[Collected data]
-.-.-
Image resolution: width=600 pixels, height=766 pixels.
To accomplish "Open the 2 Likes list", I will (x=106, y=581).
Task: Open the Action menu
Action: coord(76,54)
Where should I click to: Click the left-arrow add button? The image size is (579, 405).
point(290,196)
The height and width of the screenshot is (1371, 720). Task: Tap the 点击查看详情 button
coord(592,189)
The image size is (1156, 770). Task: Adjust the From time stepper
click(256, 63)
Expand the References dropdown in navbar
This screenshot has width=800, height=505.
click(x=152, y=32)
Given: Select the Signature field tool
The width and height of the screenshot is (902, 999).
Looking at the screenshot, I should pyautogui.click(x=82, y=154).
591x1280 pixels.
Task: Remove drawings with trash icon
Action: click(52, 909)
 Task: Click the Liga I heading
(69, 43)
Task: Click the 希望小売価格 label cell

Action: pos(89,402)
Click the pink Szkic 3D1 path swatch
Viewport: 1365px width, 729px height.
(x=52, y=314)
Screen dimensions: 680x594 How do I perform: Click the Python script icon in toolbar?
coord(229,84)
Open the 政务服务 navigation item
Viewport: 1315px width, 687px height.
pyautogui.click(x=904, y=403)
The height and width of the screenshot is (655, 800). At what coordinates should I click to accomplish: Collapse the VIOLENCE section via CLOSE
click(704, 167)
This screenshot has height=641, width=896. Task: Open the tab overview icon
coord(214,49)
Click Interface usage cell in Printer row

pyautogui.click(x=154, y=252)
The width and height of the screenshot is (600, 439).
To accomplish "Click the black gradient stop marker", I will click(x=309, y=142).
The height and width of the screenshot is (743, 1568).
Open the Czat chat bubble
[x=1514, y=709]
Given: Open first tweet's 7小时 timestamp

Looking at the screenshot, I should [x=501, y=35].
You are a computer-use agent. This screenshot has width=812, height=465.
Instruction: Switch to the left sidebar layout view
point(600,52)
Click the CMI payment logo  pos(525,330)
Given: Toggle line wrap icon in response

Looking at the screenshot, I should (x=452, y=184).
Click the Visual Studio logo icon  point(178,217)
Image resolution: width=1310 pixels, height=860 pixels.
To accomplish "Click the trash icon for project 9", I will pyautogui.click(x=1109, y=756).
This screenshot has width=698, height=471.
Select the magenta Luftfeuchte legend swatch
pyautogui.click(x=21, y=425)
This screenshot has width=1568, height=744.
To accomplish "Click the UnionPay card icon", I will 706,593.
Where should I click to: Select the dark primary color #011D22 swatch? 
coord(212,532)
-.-.-
» About this task: The answer must be the full data, repeated word for word.

» Response to this exercise:
Image resolution: width=600 pixels, height=766 pixels.
To accomplish "Open the 2 Likes list", I will (x=106, y=581).
Task: Open the Action menu
Action: coord(76,54)
Where should I click to: Click the left-arrow add button? The image size is (579, 405).
point(290,196)
The height and width of the screenshot is (1371, 720). Task: Tap the 点击查看详情 button
coord(592,189)
The image size is (1156, 770). Task: Adjust the From time stepper
click(256, 63)
Expand the References dropdown in navbar
This screenshot has width=800, height=505.
click(x=152, y=32)
Given: Select the Signature field tool
The width and height of the screenshot is (902, 999).
Looking at the screenshot, I should pyautogui.click(x=82, y=154).
591x1280 pixels.
Task: Remove drawings with trash icon
Action: click(52, 909)
 Task: Click the Liga I heading
(69, 43)
Task: Click the 希望小売価格 label cell

Action: pos(89,402)
Click the pink Szkic 3D1 path swatch
Viewport: 1365px width, 729px height.
(x=52, y=314)
Screen dimensions: 680x594 How do I perform: Click the Python script icon in toolbar?
coord(229,84)
Open the 政务服务 navigation item
Viewport: 1315px width, 687px height.
pyautogui.click(x=904, y=403)
The height and width of the screenshot is (655, 800). At what coordinates should I click to accomplish: Collapse the VIOLENCE section via CLOSE
click(704, 167)
This screenshot has height=641, width=896. Task: Open the tab overview icon
coord(214,49)
Click Interface usage cell in Printer row

pyautogui.click(x=154, y=252)
The width and height of the screenshot is (600, 439).
To accomplish "Click the black gradient stop marker", I will click(x=309, y=142).
The height and width of the screenshot is (743, 1568).
Open the Czat chat bubble
[x=1514, y=709]
Given: Open first tweet's 7小时 timestamp

Looking at the screenshot, I should [x=501, y=35].
You are a computer-use agent. This screenshot has width=812, height=465.
Instruction: Switch to the left sidebar layout view
point(600,52)
Click the CMI payment logo  pos(525,330)
Given: Toggle line wrap icon in response

Looking at the screenshot, I should (x=452, y=184).
Click the Visual Studio logo icon  point(178,217)
Image resolution: width=1310 pixels, height=860 pixels.
To accomplish "Click the trash icon for project 9", I will pyautogui.click(x=1109, y=756).
This screenshot has width=698, height=471.
Select the magenta Luftfeuchte legend swatch
pyautogui.click(x=21, y=425)
This screenshot has width=1568, height=744.
To accomplish "Click the UnionPay card icon", I will 706,593.
Where should I click to: Select the dark primary color #011D22 swatch? 
coord(212,532)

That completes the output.